Pixel coordinate grounding data:
================
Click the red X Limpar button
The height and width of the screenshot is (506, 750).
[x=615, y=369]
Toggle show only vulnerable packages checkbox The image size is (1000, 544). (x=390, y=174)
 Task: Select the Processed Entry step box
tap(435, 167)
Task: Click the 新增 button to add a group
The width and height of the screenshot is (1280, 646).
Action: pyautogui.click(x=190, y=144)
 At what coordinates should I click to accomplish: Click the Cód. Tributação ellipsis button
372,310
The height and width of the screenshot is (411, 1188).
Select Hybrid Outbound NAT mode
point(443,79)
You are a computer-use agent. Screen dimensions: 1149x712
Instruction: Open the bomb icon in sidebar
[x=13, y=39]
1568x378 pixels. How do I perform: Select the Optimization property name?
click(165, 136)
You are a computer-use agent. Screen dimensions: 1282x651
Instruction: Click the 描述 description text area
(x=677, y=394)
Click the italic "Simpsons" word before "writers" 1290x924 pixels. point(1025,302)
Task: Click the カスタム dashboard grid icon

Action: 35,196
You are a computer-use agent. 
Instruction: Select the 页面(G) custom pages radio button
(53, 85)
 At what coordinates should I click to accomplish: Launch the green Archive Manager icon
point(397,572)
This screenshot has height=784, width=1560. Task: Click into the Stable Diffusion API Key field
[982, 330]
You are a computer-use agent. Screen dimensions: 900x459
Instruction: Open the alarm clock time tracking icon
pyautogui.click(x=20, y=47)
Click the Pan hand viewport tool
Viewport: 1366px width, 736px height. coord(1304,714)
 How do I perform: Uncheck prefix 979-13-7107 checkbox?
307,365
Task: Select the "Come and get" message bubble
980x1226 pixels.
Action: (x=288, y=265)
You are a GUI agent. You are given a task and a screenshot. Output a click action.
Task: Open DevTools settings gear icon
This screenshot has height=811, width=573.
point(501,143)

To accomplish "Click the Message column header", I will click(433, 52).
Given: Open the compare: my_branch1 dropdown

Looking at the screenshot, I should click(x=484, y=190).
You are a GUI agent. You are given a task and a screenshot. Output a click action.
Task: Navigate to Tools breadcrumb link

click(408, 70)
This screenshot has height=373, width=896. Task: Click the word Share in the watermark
================
→ WHAT NEEDS TO BE DONE
Extract each record, keeping it identical to the original.

→ OUTPUT FOR THIS TASK
Click the red X Limpar button
The height and width of the screenshot is (506, 750).
[x=615, y=369]
Toggle show only vulnerable packages checkbox The image size is (1000, 544). (x=390, y=174)
 Task: Select the Processed Entry step box
tap(435, 167)
Task: Click the 新增 button to add a group
The width and height of the screenshot is (1280, 646).
Action: pyautogui.click(x=190, y=144)
 At what coordinates should I click to accomplish: Click the Cód. Tributação ellipsis button
372,310
The height and width of the screenshot is (411, 1188).
Select Hybrid Outbound NAT mode
point(443,79)
You are a computer-use agent. Screen dimensions: 1149x712
Instruction: Open the bomb icon in sidebar
[x=13, y=39]
1568x378 pixels. How do I perform: Select the Optimization property name?
click(165, 136)
You are a computer-use agent. Screen dimensions: 1282x651
Instruction: Click the 描述 description text area
(x=677, y=394)
Click the italic "Simpsons" word before "writers" 1290x924 pixels. point(1025,302)
Task: Click the カスタム dashboard grid icon

Action: 35,196
You are a computer-use agent. 
Instruction: Select the 页面(G) custom pages radio button
(53, 85)
 At what coordinates should I click to accomplish: Launch the green Archive Manager icon
point(397,572)
This screenshot has height=784, width=1560. Task: Click into the Stable Diffusion API Key field
[982, 330]
You are a computer-use agent. Screen dimensions: 900x459
Instruction: Open the alarm clock time tracking icon
pyautogui.click(x=20, y=47)
Click the Pan hand viewport tool
Viewport: 1366px width, 736px height. coord(1304,714)
 How do I perform: Uncheck prefix 979-13-7107 checkbox?
307,365
Task: Select the "Come and get" message bubble
980x1226 pixels.
Action: (x=288, y=265)
You are a GUI agent. You are given a task and a screenshot. Output a click action.
Task: Open DevTools settings gear icon
This screenshot has height=811, width=573.
point(501,143)

To accomplish "Click the Message column header", I will click(433, 52).
Given: Open the compare: my_branch1 dropdown

Looking at the screenshot, I should click(x=484, y=190).
You are a GUI agent. You are given a task and a screenshot. Output a click action.
Task: Navigate to Tools breadcrumb link

click(408, 70)
This screenshot has height=373, width=896. Task: Click the word Share in the watermark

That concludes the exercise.